* _EXERCISE DETAILS_:
Only the pictures are dropped. Restate each line below word for word.

* _INPUT DATA_:
= = = =

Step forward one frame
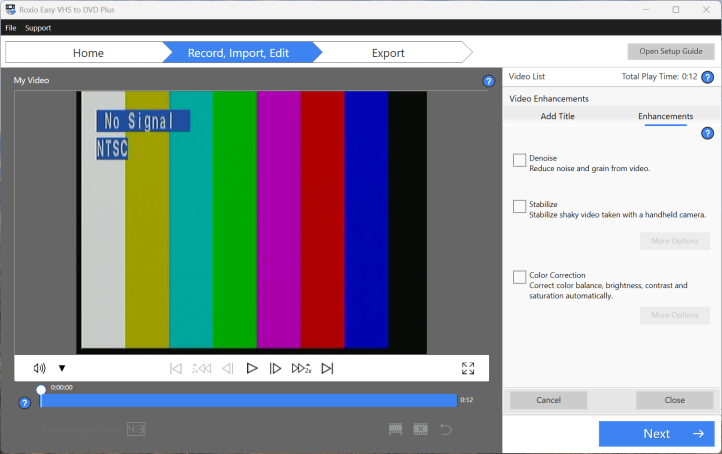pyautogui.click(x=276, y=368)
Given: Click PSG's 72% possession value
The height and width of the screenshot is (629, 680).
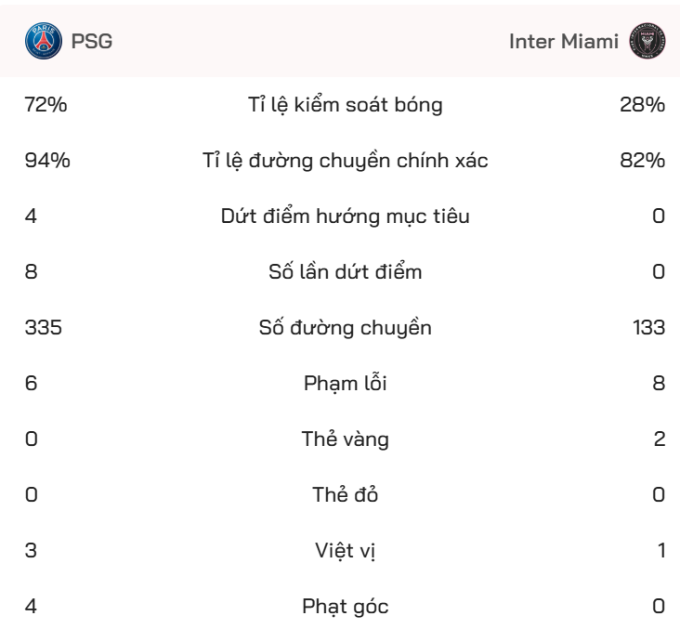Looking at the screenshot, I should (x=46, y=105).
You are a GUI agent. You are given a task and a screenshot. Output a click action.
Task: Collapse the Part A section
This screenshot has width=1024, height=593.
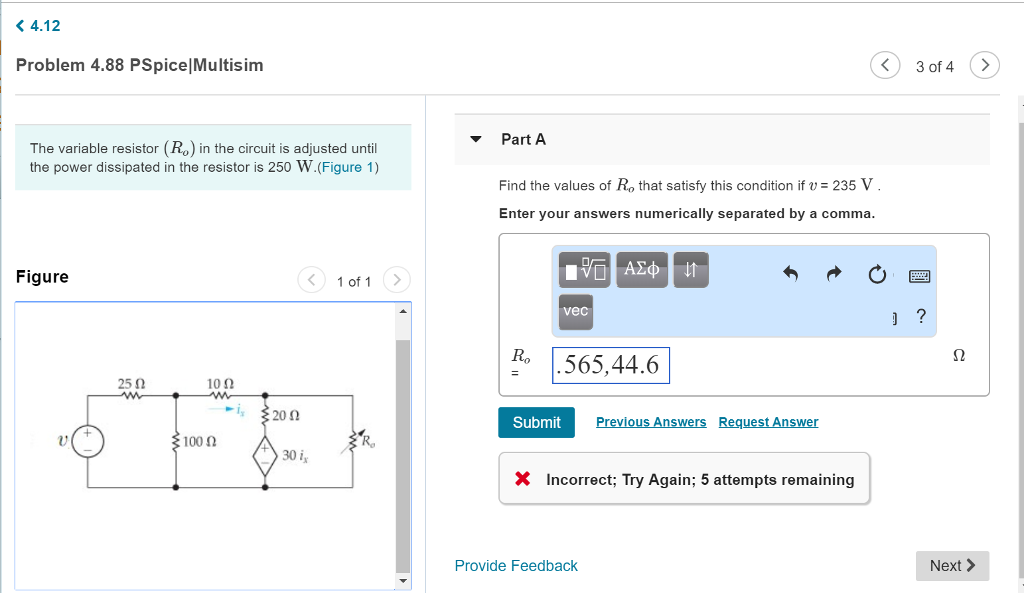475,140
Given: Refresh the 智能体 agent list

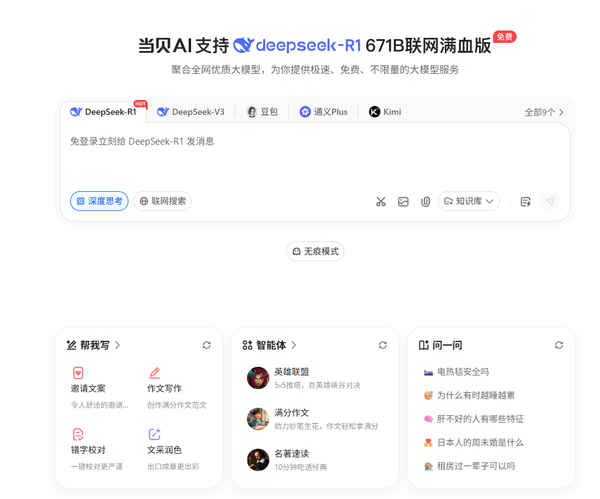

= = = =

* _ANSWER SECTION_:
Step forward one frame
pyautogui.click(x=276, y=368)
Given: Click PSG's 72% possession value
The height and width of the screenshot is (629, 680).
Looking at the screenshot, I should (x=46, y=105).
You are a GUI agent. You are given a task and a screenshot. Output a click action.
Task: Collapse the Part A section
This screenshot has width=1024, height=593.
475,140
Given: Refresh the 智能体 agent list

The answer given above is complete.